Adam didn’t rise to the accusation. He absorbed it. For the first time, a sliver of doubt cut through his anger. Had it been the magic pulling him to this point—or just the raw possessiveness of a creature used to control?

Adam had no good answer.

“And you’re not wrong,” he said, voice even. “I do move pieces. I’ve done it for centuries. But I’ve never felt anything like this. Not with anyone else.”

Lander’s expression flickered.

“Don’t mistake your confusion for manipulation,” Adam continued. “I never forced the bond. You said yourself, you feel the echo.”

“That’s not an answer,” Lander said, quieter now.

Finally, he straightened. “You have a point, though. None of us truly knows what this is.” His gaze shifted to Leo. “Would you fetch Elisabeth and Johan for me?”

Lander’s eyes widened. “I really don’t need to hear about their—”

“Not about that,” Adam cut him off smoothly. “About Andreas.”

Leo slipped out, the door clicking shut behind him. Silence followed—dense and uncomfortable.

Lander dropped onto the couch like his body had given up trying to hold tension. His injured wrist lay awkwardly in his lap. Adam caught the faint tremor that ran through him as he settled. The scent of old blood lingered where the bone had torn through muscle before setting wrong.

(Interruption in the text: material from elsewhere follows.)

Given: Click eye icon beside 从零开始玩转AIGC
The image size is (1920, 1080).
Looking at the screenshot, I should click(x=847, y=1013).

When Leo returned with Elisabeth and Johan, they moved with their usual unhurried grace, slipping into the room as though they’d been waiting for the invitation.

Elisabeth’s hand found Johan’s with practiced ease.

Leo settled back into his chair, still visibly uncomfortable with the whole situation.

Her gaze flicked to Lander’s wrist, then to Adam’s face, measuring, but not judging. Court discipline at its finest. Johan’s hand tightened briefly over hers, a quiet acknowledgment of the tension.

“Who was Andreas to you?” Adam asked, skipping pleasantries. “Beyond the obvious.”

Elisabeth and Johan exchanged a glance.

“He was... balance,” Johan said first, choosing the word carefully. “The claims can be overwhelming—that constant need to mark, possess, display. But with Andreas, the desperate edge softened. We could think clearly. Act with purpose instead of instinct.”

“Like he was bearing some of the magical burden,” Leo said, his voice quiet but alert, leaning forward slightly. “Diluting the intensity.”

Adam nodded. “I’ve noticed something similar. With Lander present, the blood compatibility’s pull is... manageable.”

At that, Lander’s good hand curled into a fist in his lap.

“Exactly,” Johan said, exhaling slowly. “Before Andreas, it was easy to get lost in the haze. With him, I could think again.”

Elisabeth huffed softly, not without humor. “Lucky you. For those of us on the... receiving end, clarity took longer. But Andreas helped. More than I wanted to admit at the time.”

Leo groaned and buried his face in his hands.

Adam pressed a knuckle to his lips to hide a smirk. The parallel didn’t need to be spoken aloud.

Elisabeth offered Leo a sympathetic smile. “Sorry, dear.”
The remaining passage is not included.